I’m 4.5 years away from that fateful day I was arrested and regardless of any jail, probation, offender’s registry or anything else the legal system throws my way, I’ll be paying for this crime in ways I never imagined for the rest of my life…except when I take a nap.

8 comments

  1. I know you are not asking for pity. However, this came from your heart. It’s sad…..
    Think of all the people who do HORRIBLE things and do not have themselves labeled like you do…..
    We have all done things that we are ashamed of. We should NOT judge others because of their crimes. A sin is a sin. We should judge others by how they have turned their lives around. You are a living example of this. Keep up the good work Josh!

    Liked by 2 people

  2. I can definatey relate to this. The absolute worst part of my day is waking up.

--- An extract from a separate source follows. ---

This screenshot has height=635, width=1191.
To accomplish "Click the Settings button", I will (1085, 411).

    When I’m asleep, I am healthy again, I have friends, I have boyfriends, perhaps even a job…. All the things that life has taken away from me. And I haven’t even done a crime, all I did was get sick.

    Liked by 1 person

    1. I did a Q&A one time and somebody asked what song lyric best described my situation, and I had to go with one from Coldplay’s “Viva La Vida”:
      I used to rule the world
      Seas would rise when I gave the word
      Now in the morning, I sleep alone
      Sweep the streets I used to own
      One minute I held the key
      Next the walls were closed on me
      And I discovered that my castles stand
      Upon pillars of salt and pillars of sand.

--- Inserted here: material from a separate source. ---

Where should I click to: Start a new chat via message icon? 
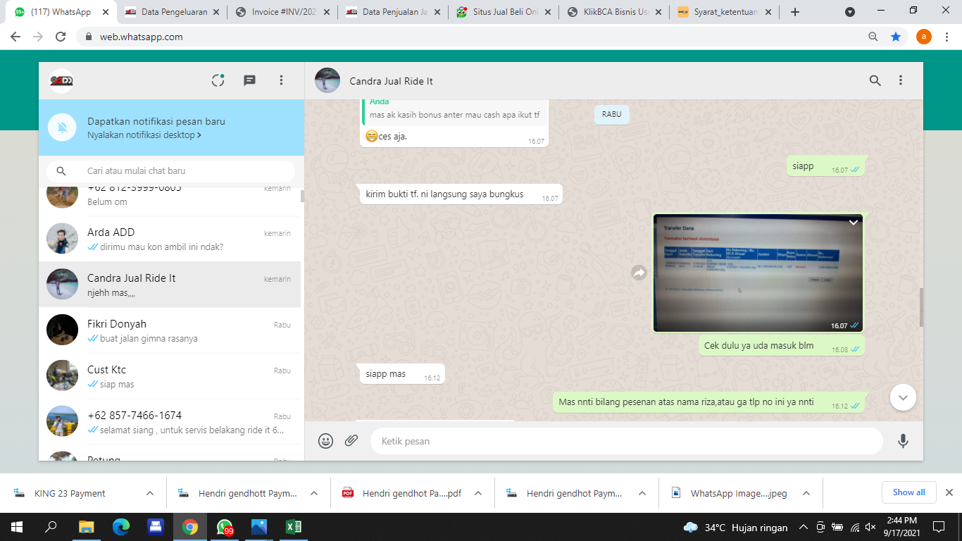click(249, 80)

      That was me in so many aspects of my life. I rarely paid for meals, never paid for tickets to anything, and could get great sold-out seats when I wanted. Everybody knew my name and even if they didn’t like me, they knew smarter than to get on my bad side…then one day that all disappeared. I remember the first time I heard this Coldplay lyric after I was arrested. It was like they were talking specifically to me.

      Liked by 1 person

  3. So sad to hear about the battle you’re having to deal with going on between your conscious and subconscious states. I pray you’ll find a way to forgive yourself for past mistakes. Take it from me, your “awake” life gets a little better one day at a time when you do.

    Liked by 1 person

    1. I imagine a lot of mental stress will disappear when I finally come off probation after 3 years next summer. While I’m a model citizen, it is still a black cloud I take with me everywhere.

      Like

  4. I have always had great respect for how you own and take responsibility for everything about your addiction and its consequences. You are a skilled educator in practically informing and teaching all the different aspects of porn addiction. But you are more than just a recovering porn addict and/or a porn addiction expert. Today you gave us a glimpse into the heart of the man.